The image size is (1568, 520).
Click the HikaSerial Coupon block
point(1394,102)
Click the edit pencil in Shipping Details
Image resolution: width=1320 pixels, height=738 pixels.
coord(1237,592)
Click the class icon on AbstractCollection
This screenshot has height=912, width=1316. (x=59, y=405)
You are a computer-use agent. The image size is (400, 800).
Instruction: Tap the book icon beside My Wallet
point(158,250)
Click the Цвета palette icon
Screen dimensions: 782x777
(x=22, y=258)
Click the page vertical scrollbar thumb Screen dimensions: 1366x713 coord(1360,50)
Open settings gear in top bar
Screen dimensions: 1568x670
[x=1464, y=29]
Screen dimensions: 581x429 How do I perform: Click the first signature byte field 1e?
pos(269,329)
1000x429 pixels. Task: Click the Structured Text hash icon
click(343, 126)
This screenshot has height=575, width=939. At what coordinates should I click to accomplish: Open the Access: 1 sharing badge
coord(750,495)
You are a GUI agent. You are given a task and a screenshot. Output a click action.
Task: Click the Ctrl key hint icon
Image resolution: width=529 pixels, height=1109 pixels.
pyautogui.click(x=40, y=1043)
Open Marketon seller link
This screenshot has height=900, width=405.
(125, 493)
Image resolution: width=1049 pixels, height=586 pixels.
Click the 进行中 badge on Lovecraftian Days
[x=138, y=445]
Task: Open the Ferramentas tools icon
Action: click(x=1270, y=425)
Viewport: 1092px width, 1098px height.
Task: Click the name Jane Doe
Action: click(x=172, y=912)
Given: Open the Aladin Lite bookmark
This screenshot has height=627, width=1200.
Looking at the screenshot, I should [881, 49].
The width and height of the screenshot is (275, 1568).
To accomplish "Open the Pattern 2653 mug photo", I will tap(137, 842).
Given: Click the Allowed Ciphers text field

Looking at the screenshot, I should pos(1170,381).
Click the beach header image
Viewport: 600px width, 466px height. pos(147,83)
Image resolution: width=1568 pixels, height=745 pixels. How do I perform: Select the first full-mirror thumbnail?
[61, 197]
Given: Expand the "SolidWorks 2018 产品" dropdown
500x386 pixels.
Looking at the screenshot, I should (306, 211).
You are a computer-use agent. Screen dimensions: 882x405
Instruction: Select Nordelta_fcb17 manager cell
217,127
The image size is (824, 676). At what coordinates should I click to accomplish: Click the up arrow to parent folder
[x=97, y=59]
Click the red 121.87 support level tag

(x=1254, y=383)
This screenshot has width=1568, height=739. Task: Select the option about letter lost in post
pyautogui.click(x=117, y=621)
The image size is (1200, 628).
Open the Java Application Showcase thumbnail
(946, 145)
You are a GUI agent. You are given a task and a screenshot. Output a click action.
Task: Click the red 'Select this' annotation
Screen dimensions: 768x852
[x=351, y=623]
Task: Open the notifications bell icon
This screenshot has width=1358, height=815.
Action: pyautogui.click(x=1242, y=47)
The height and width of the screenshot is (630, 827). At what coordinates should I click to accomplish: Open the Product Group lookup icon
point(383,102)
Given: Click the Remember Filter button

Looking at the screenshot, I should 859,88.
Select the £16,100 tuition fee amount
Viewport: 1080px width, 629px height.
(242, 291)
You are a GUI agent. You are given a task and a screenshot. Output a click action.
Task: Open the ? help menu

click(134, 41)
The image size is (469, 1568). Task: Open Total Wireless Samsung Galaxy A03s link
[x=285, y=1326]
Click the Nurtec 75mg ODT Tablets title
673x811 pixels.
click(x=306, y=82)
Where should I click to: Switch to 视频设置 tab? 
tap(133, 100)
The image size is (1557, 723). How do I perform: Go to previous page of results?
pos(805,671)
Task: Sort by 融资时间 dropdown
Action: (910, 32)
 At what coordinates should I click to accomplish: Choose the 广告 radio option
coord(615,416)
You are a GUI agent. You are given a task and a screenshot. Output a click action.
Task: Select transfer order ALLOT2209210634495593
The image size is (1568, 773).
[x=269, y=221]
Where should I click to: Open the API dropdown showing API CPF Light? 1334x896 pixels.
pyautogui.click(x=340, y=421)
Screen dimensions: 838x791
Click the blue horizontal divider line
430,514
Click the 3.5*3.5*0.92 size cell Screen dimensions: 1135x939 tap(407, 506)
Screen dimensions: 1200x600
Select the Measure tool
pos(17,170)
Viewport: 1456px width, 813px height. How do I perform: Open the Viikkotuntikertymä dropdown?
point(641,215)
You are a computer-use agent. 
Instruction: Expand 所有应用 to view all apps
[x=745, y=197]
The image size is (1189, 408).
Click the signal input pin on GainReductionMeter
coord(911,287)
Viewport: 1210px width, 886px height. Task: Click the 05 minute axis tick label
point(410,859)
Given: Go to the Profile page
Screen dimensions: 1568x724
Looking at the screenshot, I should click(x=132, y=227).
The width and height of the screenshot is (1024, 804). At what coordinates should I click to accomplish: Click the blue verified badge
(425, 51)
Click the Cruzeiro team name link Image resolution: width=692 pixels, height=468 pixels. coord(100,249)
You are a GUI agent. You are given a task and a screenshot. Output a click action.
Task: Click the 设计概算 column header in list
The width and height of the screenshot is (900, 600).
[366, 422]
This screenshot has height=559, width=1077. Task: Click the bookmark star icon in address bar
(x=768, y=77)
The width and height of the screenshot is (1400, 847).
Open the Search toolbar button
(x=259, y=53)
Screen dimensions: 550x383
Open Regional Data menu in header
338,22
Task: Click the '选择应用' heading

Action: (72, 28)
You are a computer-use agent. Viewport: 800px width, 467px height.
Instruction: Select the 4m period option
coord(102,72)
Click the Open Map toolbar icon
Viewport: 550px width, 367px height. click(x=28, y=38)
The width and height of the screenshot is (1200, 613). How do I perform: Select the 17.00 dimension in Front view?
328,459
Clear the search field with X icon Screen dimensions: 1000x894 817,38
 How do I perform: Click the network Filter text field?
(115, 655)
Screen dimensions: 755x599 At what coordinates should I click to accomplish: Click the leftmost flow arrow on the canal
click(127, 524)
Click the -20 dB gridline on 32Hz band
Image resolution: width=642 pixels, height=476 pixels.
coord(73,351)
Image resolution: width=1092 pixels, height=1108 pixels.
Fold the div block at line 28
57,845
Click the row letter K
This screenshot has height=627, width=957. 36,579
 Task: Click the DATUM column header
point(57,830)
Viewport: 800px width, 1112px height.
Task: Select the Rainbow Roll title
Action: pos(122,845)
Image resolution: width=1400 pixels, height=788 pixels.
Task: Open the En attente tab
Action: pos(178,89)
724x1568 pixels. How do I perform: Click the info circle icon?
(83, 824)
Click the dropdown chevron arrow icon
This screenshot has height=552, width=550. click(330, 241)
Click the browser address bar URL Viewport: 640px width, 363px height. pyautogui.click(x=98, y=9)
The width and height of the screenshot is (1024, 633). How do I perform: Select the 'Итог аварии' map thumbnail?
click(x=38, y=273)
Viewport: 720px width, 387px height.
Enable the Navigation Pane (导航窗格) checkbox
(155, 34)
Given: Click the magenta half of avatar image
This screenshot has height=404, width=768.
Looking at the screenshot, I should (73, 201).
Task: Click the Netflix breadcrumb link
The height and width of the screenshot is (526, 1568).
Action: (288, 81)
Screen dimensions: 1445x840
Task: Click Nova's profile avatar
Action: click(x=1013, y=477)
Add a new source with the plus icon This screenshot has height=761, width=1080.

What to work on: What belongs in the answer is each line from the listing above that contains "computer".

Task response:
You are a computer-use agent. The image size is (400, 800).
You are a computer-use agent. Screen dimensions: 882x405
You are a computer-use agent. 
You are a computer-use agent. Viewport: 800px width, 467px height.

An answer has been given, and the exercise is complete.